(Beginning of Recorded information)

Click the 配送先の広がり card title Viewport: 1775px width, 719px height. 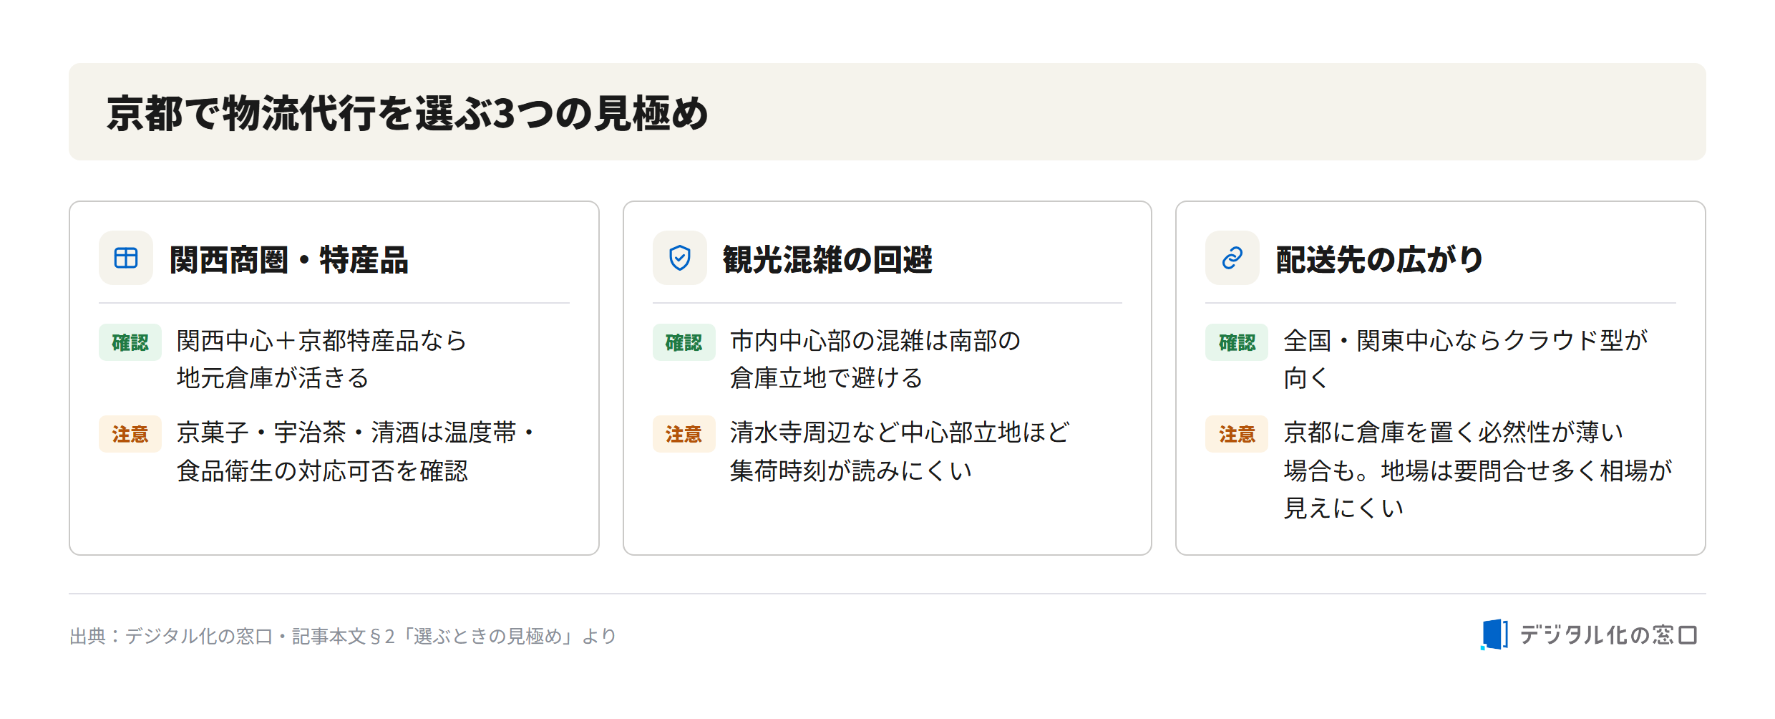coord(1379,259)
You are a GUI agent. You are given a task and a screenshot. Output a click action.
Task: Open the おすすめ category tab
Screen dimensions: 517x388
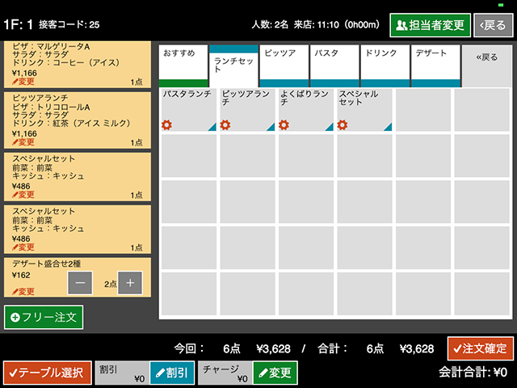[x=183, y=65]
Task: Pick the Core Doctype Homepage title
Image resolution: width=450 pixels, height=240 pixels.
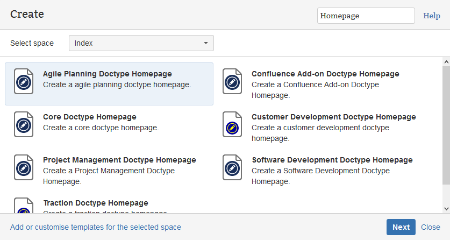Action: pos(89,117)
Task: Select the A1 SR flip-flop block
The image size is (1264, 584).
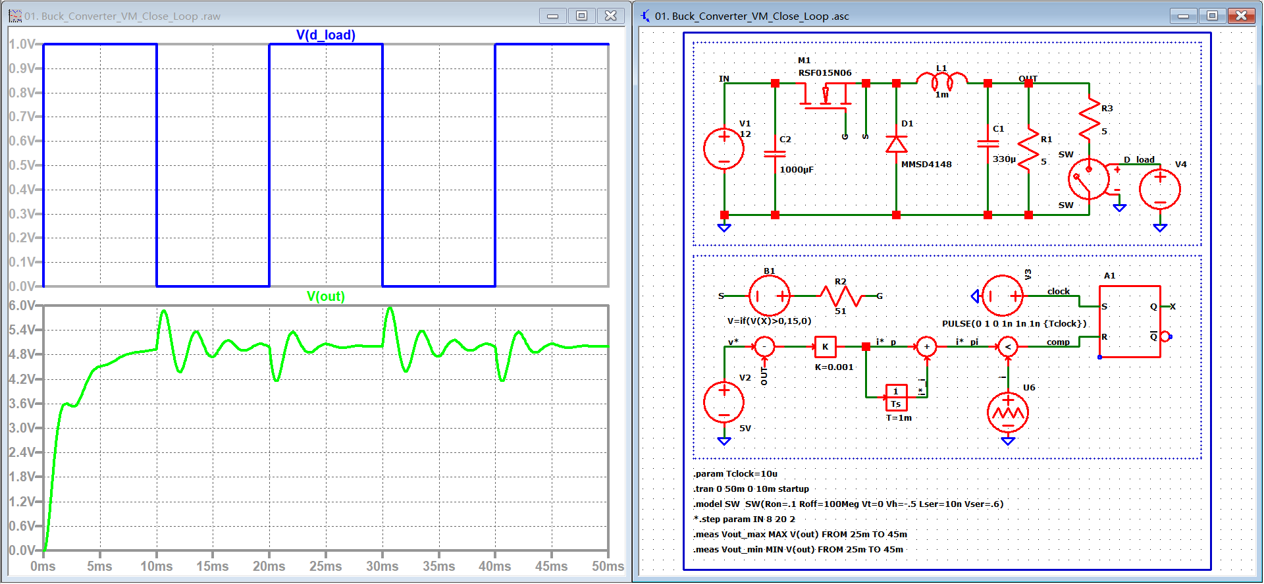Action: point(1130,321)
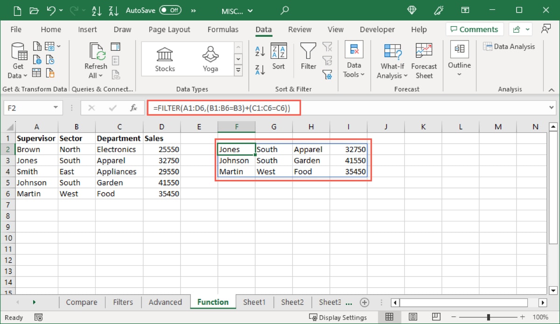Click the Comments button
This screenshot has width=560, height=324.
point(474,29)
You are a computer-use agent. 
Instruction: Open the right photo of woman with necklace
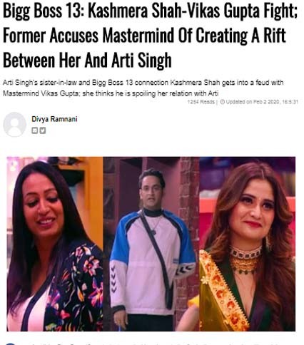[x=248, y=244]

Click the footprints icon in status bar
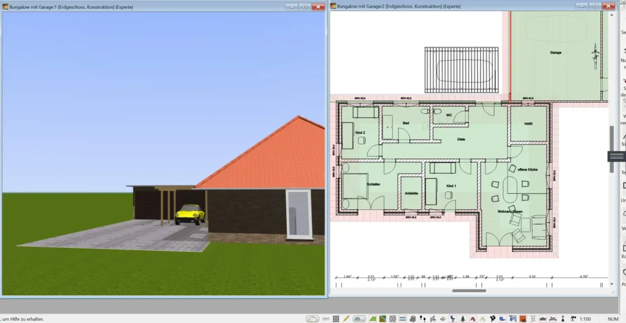(423, 318)
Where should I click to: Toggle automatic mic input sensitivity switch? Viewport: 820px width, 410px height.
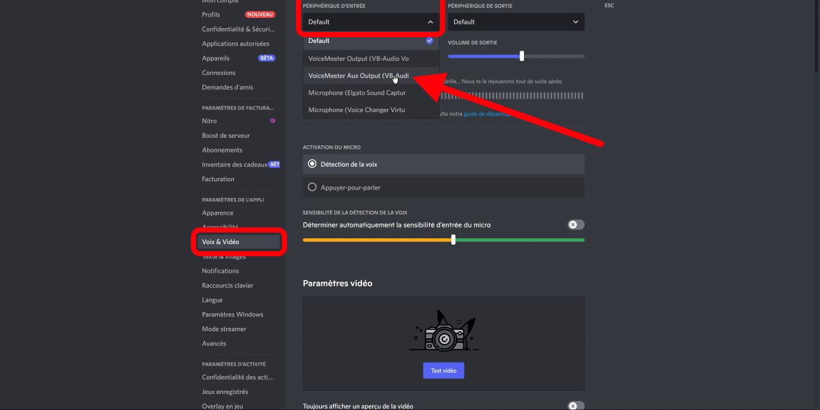tap(575, 225)
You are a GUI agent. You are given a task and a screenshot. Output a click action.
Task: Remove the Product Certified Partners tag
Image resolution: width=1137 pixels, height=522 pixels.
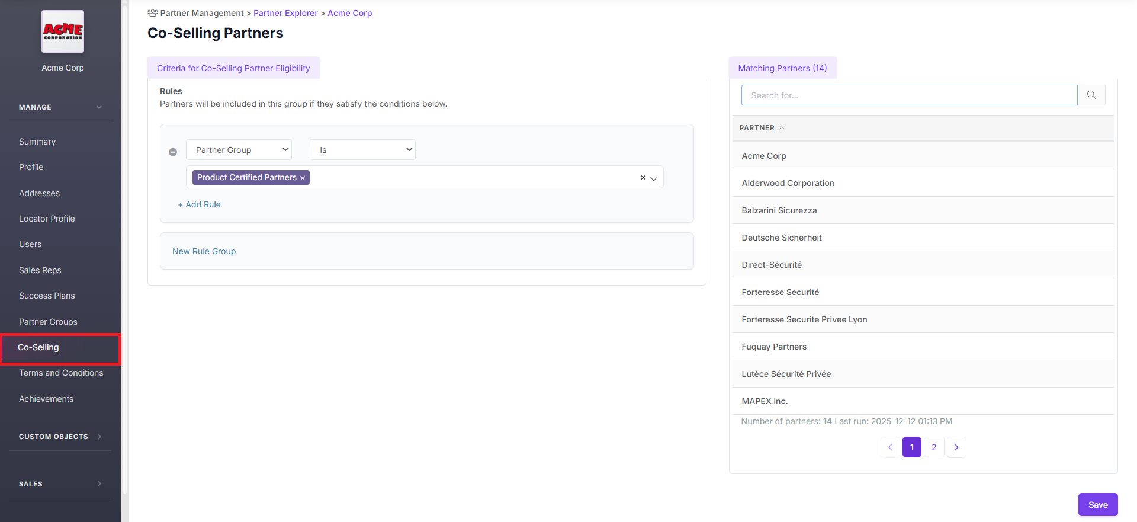(303, 178)
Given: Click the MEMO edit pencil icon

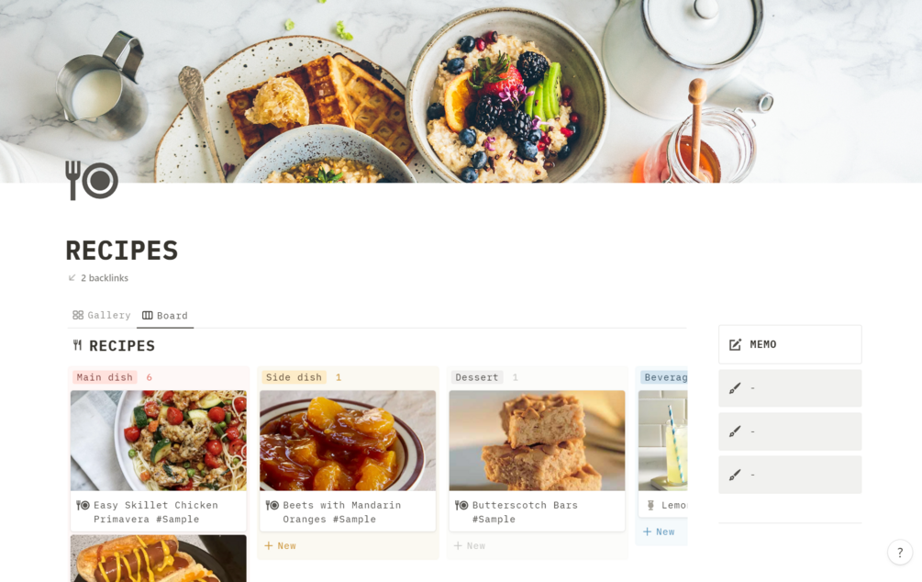Looking at the screenshot, I should coord(735,345).
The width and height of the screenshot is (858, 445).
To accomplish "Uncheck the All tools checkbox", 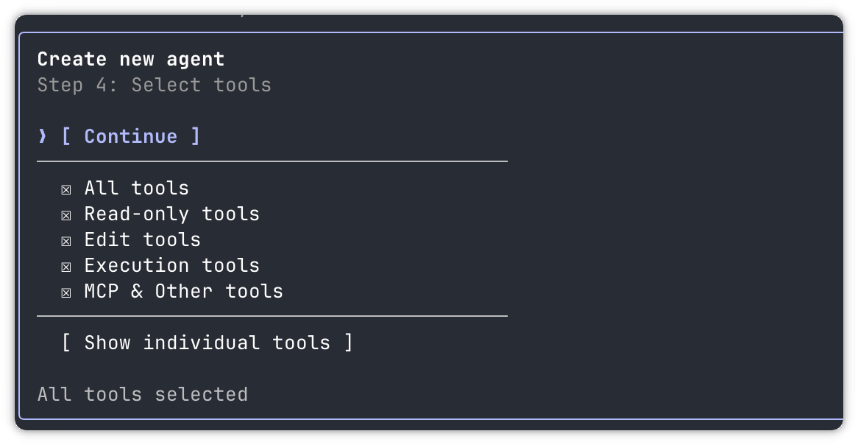I will click(x=66, y=189).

(End of Recorded information)

_Exercise_
Though the entries above contain pictures, none should be copied; reproduce only the lines between the one holding "Screen dimensions: 517x388" and the one holding "Task: Select the A1 SR flip-flop block", inclusive, exactly as written.

_Response below_
Screen dimensions: 517x388
[x=183, y=65]
Task: Pick the Core Doctype Homepage title
Image resolution: width=450 pixels, height=240 pixels.
Action: pos(89,117)
Task: Select the A1 SR flip-flop block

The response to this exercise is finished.